>> start Record excerpts

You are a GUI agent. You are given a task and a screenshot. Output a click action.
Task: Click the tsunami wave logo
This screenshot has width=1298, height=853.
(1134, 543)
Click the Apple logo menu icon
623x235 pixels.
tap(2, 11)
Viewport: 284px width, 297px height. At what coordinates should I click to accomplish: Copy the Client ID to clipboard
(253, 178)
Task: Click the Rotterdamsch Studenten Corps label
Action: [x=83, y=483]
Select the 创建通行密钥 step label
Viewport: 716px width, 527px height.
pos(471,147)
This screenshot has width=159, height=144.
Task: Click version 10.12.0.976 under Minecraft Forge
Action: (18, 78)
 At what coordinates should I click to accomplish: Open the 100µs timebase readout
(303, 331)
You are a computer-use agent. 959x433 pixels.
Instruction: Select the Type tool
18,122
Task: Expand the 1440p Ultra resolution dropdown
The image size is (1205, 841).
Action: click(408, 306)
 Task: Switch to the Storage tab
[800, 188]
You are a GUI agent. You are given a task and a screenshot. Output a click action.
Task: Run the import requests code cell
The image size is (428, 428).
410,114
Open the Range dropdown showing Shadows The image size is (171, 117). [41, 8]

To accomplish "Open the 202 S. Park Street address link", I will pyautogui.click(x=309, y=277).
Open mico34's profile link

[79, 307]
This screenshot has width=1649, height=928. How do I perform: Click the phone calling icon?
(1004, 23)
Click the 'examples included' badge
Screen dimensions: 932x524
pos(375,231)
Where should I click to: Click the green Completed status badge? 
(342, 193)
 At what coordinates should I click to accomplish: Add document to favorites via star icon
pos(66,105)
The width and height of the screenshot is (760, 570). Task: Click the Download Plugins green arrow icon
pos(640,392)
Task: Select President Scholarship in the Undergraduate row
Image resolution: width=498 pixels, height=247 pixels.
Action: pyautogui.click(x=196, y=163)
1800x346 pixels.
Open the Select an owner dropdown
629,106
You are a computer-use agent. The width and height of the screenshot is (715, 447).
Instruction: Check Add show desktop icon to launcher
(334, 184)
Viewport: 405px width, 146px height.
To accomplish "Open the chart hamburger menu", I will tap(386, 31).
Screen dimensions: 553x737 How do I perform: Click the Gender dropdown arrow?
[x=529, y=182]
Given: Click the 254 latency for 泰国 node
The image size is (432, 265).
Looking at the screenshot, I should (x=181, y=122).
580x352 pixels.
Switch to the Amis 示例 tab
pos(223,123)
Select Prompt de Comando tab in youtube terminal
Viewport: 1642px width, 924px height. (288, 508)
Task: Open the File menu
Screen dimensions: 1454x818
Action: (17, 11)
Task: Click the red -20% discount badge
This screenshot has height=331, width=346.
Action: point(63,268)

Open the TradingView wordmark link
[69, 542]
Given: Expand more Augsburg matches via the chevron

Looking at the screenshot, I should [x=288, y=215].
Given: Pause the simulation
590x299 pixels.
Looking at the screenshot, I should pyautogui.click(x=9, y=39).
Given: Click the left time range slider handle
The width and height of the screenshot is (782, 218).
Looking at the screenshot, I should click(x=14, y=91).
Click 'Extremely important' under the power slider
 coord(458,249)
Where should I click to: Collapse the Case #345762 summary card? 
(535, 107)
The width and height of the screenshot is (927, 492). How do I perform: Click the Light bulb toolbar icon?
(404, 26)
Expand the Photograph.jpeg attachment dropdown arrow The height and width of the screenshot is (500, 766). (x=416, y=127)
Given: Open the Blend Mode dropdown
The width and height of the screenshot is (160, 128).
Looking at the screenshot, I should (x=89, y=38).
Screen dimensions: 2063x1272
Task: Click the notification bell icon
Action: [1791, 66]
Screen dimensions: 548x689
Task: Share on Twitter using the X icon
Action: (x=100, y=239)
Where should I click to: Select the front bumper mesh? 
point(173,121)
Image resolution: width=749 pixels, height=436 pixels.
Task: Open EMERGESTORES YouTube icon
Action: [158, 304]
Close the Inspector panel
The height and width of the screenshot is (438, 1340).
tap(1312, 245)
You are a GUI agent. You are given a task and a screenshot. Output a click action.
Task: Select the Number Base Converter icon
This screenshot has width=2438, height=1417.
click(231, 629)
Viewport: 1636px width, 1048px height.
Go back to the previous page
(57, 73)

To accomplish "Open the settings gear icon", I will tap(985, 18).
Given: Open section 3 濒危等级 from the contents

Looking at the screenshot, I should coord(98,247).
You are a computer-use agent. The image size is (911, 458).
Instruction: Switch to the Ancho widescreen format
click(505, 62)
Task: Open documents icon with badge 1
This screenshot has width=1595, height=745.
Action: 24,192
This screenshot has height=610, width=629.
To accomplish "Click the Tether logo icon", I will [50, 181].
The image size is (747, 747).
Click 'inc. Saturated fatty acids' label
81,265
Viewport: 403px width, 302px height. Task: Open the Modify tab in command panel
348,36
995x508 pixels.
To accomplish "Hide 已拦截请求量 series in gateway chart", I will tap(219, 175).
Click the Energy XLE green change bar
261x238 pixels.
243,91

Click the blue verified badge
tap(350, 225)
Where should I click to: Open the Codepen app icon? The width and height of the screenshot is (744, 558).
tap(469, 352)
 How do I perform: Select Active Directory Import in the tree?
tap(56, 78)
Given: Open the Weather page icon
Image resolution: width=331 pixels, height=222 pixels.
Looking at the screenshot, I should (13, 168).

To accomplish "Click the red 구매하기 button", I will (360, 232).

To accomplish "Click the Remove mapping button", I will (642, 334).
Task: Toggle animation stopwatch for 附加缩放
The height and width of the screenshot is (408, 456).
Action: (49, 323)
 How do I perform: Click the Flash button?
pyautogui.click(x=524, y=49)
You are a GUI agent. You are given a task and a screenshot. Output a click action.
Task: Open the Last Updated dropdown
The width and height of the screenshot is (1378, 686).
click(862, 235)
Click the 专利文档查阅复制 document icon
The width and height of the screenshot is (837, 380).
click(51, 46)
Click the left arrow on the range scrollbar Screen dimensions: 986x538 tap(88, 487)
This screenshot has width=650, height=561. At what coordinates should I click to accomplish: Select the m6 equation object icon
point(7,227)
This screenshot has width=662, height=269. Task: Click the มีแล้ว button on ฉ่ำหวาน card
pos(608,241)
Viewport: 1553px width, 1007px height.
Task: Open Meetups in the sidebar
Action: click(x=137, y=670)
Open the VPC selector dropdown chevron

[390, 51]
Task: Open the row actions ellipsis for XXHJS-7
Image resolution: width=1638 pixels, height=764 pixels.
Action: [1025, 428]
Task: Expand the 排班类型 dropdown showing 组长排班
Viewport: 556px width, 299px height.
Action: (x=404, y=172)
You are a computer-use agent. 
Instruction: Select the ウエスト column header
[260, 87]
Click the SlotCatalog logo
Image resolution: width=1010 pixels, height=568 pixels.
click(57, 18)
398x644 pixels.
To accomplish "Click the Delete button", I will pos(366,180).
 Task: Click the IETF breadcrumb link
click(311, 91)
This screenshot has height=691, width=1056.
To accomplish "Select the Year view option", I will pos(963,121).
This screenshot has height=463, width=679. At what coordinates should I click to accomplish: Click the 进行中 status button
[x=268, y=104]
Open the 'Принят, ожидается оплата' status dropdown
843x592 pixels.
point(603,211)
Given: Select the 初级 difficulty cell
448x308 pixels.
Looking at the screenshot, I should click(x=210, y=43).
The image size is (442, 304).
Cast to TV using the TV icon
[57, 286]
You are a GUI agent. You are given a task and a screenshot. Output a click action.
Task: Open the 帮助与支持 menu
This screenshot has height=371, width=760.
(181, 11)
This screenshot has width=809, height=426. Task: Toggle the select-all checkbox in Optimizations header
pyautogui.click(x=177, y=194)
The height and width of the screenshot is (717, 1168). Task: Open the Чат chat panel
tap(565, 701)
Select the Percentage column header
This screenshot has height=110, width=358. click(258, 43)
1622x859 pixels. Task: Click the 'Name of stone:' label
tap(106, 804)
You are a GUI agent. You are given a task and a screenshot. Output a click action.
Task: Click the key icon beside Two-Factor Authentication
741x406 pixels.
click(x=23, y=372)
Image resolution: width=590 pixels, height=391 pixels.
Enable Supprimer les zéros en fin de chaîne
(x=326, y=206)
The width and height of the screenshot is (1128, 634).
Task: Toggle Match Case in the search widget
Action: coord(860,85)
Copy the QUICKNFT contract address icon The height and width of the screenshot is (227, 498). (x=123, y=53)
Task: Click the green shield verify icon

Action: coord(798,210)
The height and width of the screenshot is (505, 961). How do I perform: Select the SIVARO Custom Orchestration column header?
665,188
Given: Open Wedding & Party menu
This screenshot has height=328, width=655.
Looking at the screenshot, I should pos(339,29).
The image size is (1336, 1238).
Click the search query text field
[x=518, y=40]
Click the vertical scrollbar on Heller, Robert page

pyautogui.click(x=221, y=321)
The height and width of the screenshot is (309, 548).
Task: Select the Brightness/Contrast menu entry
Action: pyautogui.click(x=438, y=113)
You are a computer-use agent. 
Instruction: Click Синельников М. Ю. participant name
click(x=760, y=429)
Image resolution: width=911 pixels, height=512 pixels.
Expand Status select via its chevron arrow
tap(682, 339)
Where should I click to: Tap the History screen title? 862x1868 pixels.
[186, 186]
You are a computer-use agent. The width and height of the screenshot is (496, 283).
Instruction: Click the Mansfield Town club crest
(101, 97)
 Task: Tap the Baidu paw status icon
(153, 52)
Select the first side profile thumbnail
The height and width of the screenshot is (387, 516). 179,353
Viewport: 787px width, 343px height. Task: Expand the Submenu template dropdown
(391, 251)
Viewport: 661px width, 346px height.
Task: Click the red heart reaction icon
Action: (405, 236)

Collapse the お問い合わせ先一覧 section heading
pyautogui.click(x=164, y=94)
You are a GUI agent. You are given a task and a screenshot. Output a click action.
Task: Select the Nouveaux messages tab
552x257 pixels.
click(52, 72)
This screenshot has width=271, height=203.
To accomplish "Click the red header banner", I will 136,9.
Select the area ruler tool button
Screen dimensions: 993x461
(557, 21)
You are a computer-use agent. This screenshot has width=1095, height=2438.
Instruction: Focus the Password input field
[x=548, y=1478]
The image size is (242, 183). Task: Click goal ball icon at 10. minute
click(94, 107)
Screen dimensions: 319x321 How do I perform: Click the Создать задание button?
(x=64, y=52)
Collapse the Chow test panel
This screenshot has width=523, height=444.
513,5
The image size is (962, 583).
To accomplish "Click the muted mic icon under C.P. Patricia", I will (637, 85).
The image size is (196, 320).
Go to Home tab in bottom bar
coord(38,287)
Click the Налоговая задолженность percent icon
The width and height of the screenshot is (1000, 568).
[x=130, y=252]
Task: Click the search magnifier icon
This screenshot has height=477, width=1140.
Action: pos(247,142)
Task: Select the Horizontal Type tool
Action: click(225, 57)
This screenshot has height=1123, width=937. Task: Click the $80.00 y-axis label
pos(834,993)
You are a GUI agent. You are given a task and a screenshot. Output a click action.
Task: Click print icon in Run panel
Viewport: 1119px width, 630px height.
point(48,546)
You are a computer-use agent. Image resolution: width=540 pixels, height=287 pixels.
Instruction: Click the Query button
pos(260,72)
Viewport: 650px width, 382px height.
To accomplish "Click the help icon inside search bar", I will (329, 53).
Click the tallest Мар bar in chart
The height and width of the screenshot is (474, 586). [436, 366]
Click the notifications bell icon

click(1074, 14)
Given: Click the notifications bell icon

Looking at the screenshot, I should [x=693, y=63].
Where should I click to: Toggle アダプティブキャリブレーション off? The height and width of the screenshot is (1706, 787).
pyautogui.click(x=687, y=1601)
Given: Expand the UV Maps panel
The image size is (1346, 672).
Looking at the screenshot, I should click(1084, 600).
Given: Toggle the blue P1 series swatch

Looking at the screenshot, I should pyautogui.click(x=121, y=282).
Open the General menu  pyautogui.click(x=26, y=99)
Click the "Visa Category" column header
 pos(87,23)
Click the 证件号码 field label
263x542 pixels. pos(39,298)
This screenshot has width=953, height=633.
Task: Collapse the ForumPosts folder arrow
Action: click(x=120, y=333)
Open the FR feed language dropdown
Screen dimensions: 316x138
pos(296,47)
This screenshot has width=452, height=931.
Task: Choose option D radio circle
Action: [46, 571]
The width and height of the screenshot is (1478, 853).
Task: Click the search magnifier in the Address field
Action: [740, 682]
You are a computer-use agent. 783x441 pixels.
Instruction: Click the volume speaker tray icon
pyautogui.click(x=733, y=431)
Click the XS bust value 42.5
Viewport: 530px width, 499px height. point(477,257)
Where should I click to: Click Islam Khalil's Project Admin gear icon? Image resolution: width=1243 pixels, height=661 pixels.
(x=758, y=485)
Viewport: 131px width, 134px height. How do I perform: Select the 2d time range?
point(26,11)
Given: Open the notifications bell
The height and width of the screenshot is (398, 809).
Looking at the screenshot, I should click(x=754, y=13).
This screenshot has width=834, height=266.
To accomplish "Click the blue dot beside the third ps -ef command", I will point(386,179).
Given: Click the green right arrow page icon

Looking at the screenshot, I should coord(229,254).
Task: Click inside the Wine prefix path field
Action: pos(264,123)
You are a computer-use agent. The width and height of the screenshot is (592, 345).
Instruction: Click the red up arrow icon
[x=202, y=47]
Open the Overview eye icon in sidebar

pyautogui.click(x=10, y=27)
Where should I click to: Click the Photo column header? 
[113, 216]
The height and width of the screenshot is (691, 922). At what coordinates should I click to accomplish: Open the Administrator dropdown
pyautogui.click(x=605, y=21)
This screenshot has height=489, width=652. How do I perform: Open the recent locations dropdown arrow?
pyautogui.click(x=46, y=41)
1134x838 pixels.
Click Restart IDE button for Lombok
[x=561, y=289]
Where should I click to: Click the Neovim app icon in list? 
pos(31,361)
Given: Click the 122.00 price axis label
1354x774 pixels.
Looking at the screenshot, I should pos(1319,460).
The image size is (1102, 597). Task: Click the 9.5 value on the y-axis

>> end Record excerpts

## Aim
Can you reproduce, word for word, the lines of the items from the one containing "This screenshot has width=809, height=426." through the one containing "Action: pyautogui.click(x=438, y=113)", including both of those lines?

## Task output
This screenshot has width=809, height=426. Task: Toggle the select-all checkbox in Optimizations header
pyautogui.click(x=177, y=194)
The height and width of the screenshot is (717, 1168). Task: Open the Чат chat panel
tap(565, 701)
Select the Percentage column header
This screenshot has height=110, width=358. click(258, 43)
1622x859 pixels. Task: Click the 'Name of stone:' label
tap(106, 804)
You are a GUI agent. You are given a task and a screenshot. Output a click action.
Task: Click the key icon beside Two-Factor Authentication
741x406 pixels.
click(x=23, y=372)
Image resolution: width=590 pixels, height=391 pixels.
Enable Supprimer les zéros en fin de chaîne
(x=326, y=206)
The width and height of the screenshot is (1128, 634).
Task: Toggle Match Case in the search widget
Action: coord(860,85)
Copy the QUICKNFT contract address icon The height and width of the screenshot is (227, 498). (x=123, y=53)
Task: Click the green shield verify icon

Action: coord(798,210)
The height and width of the screenshot is (505, 961). How do I perform: Select the SIVARO Custom Orchestration column header?
665,188
Given: Open Wedding & Party menu
This screenshot has height=328, width=655.
Looking at the screenshot, I should pos(339,29).
The image size is (1336, 1238).
Click the search query text field
[x=518, y=40]
Click the vertical scrollbar on Heller, Robert page

pyautogui.click(x=221, y=321)
The height and width of the screenshot is (309, 548).
Task: Select the Brightness/Contrast menu entry
Action: pyautogui.click(x=438, y=113)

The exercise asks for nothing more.